You remember the corny song – “People who need people are the luckiest people in the world.”
For a Chief Compliance Officer that saying is particularly important when it comes to third party risks. CCOs need their internal auditors. This relationship is even more important when it comes to third party risks.
Internal auditors are important to third party risks at two important stages of due diligence review and monitoring system.
First, during the due diligence process, the internal auditors are invaluable in assisting in designing financial controls which will govern the company’s payments to the third party. Depending on the information gathered during the due diligence process and the contract negotiations with the third party, the company has to impose certain requirements which have to be met before the third party gets paid. These requirements should be specifically included in the contract.
Detailed description of services provided in each invoice. This is a critical requirement for a company to secure, preferably in the written contract. The third party has to provide a detailed statement of services provided to the company in its invoice. The internal auditor needs to review the statement to make sure it is in sufficient detail and flag any potential issues. It has to be made clear that, if the third party fails to provide the necessary details, the third party will not be paid.

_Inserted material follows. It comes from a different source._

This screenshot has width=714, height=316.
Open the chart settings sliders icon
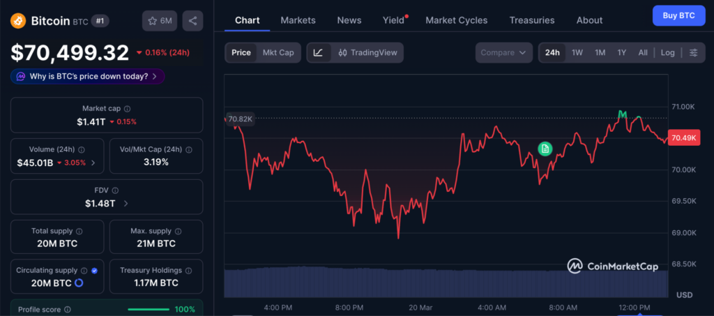click(693, 52)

Specific payment arrangements for the third party to receive company payments. The third party needs to assure the company that it will receive payments at a local bank, or if justified, at an offshore location which does not raise red flags of an intent to avoid taxes or disguise the payments from regulators or law enforcement.
Rights of the internal auditor or a designated representative to conduct an audit of the third party’s books. Most CCOs are familiar with this requirement, and third parties are getting used to seeing this requirement in written contracts. As more companies impose this requirement, third parties are more agreeable to the provision. Some, however, are resisting the audit rights by trying to restrict the right to transactions between the parties. That is not acceptable.

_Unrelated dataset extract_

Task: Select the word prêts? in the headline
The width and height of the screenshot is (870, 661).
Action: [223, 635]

After the due diligence process has been completed, and a written contract has been executed, internal auditors play a key role in monitoring the relationship with the third party. As always, the auditors are on the front lines of the relationship and are critical to flagging potential issues.
Internal auditors need to carefully review invoices and coordinate any issues with the CCO. Before making a payment on an invoice, the auditors need to coordinate the financial controller to ensure that they have a chance to review the invoice. If there are red flags which come up, they need to alert the CCO.
While auditors rarely have the time nor resources to conduct audits of third parties, they need to add a few third parties to a risk-ranking audit schedule. It is always hard to prioritize a third party audit but it is critical to try to conduct a few audits for high-risk third parties.
On occasion, when both a CCO and an auditor identify a third party for potential scrutiny during the term of a contract, it may be appropriate to refresh the due diligence and re-evaluate the third party. If the company identifies serious problems, the company should consider exercising its termination rights.